Now DRIVE is not going to score points for originality. It is your typical "crime turned sour" plot only this time it involves an unnamed stunt driver (credited as "The driver) played by Ryan Gosling who "moonlights" as a getaway car for hire. Gosling's character is a true enigma, and perhaps that is his main attraction. Somewhat aloof and seemingly cold, he slowly warms up to his neighbor Irene (Carey Mulligan) and later helps her and her young son Benicio (Kaden Leos) when Irene has car trouble at a local supermarket. A budding friendship blossoms but is cut short with the return of Irene's husband Standrad (Oscar Issac). Now Standard is an ex-con trying to get back on the lawful path but he is perssured into doing one more robbery to pay off protection money. A double cross ensues and the Driver, along with Standard's family, becomes a mobster target. His chance for happiness forever gone, The Driver unleashes his own brand of vengence against those who would harm the only friends he has left.
DRIVE excels not just in the unique execution of a tried and true story, but in the little nuances throughout the movie. Every character is thoroughly fleshed out thanks to the amazing acting. Even the "bad guys" are given a sympathetic side making them far more human than your typical mobster villians. Cast against this backdrop of a morally grey world is the black and white absolute that is the nameless Driver. What is his nature? What drives him to do what he does? He is the modern day "man with no name"; the silent cowboy who walks into town one day and takes out the outlaws.
True to the symbolism heavy style of the show, many little things carry a double or hidden meaning. From the symbol of the Driver's jacket to little bits of conversation that are seemingly mundane. Permeating throughout the movie is Director Refn's tendency to let the visuals tell the story; A emotional moment made all the more surreal with altered lighting, a completely silent scene that speaks volumes through a single facial expression and creative editing. Rare indeed does is a crime movie able to carry as much tension in their chase scenes as DRIVE.
The keyboard music compused by Clint Martinez just screams "nostalgia" and harkens back to the synthesizer era in film scoring. Adding to the nuanced nature of DRIVE is the soundtrack with songs by famous electronica musicians. Yet do not dismiss them as just background music. Their very lyrics bears meaning within the context of the movie's narrative. Listen for them.

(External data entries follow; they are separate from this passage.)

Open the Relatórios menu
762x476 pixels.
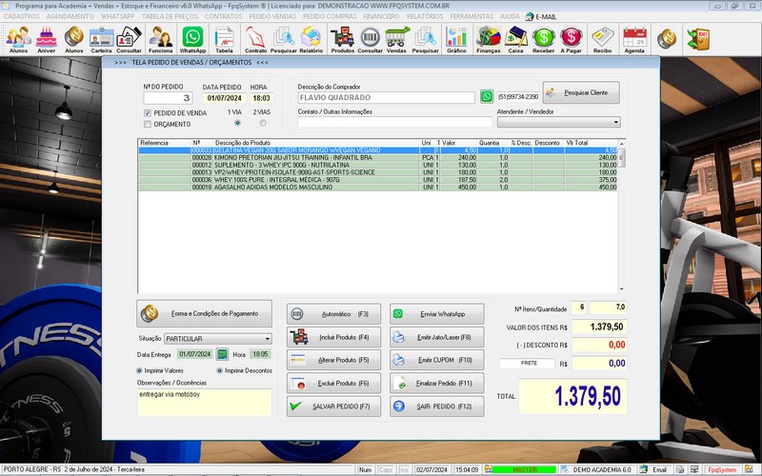coord(424,16)
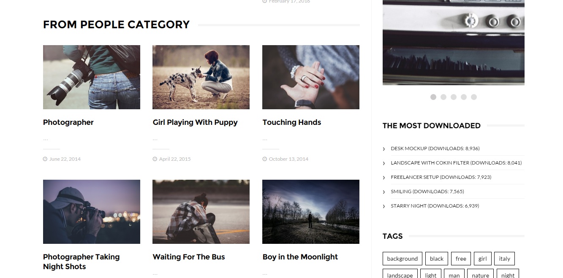This screenshot has width=563, height=278.
Task: Open the background tag
Action: pyautogui.click(x=402, y=259)
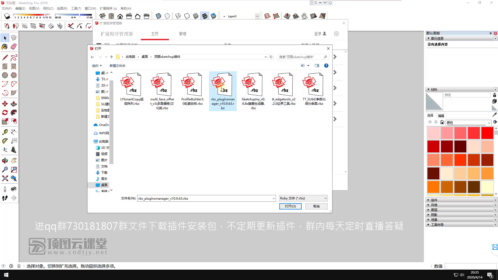Expand the 组件 panel section
Viewport: 498px width, 280px height.
click(x=428, y=200)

Normally, a movie like this would be pushed to the public as a blockbuster. "The Transporter", "The Fast and the Furious", they are all movies of similar genre and all all marketed as blockbusters. Yet DRIVE never tries to be one. It certainly has the DNA but presents itself more as an old school crime noir thriller with elements of romance and drama. It remembers that a good movie does not just ride on its chase scenes, loud crashes or well choreographed action. A good script with top grade actors to carry it, a sense of style and the little things unsaid still count for a lot.
This is almost like a cynical poke at the blockbuster cars-and-crime genre. DRIVE retains all their thrills, all their adrenaline yet never sacrifices good story and characters all for a fraction of their budget.
Go For it: if you like a smart, deep and thoroughly intense departure from a typical hollywood blockbuster that works as a perfect tribute to 80s era mob/crime movies.
Avoid it: if you love your action with shakey cam or need modern CGI in your car crashes.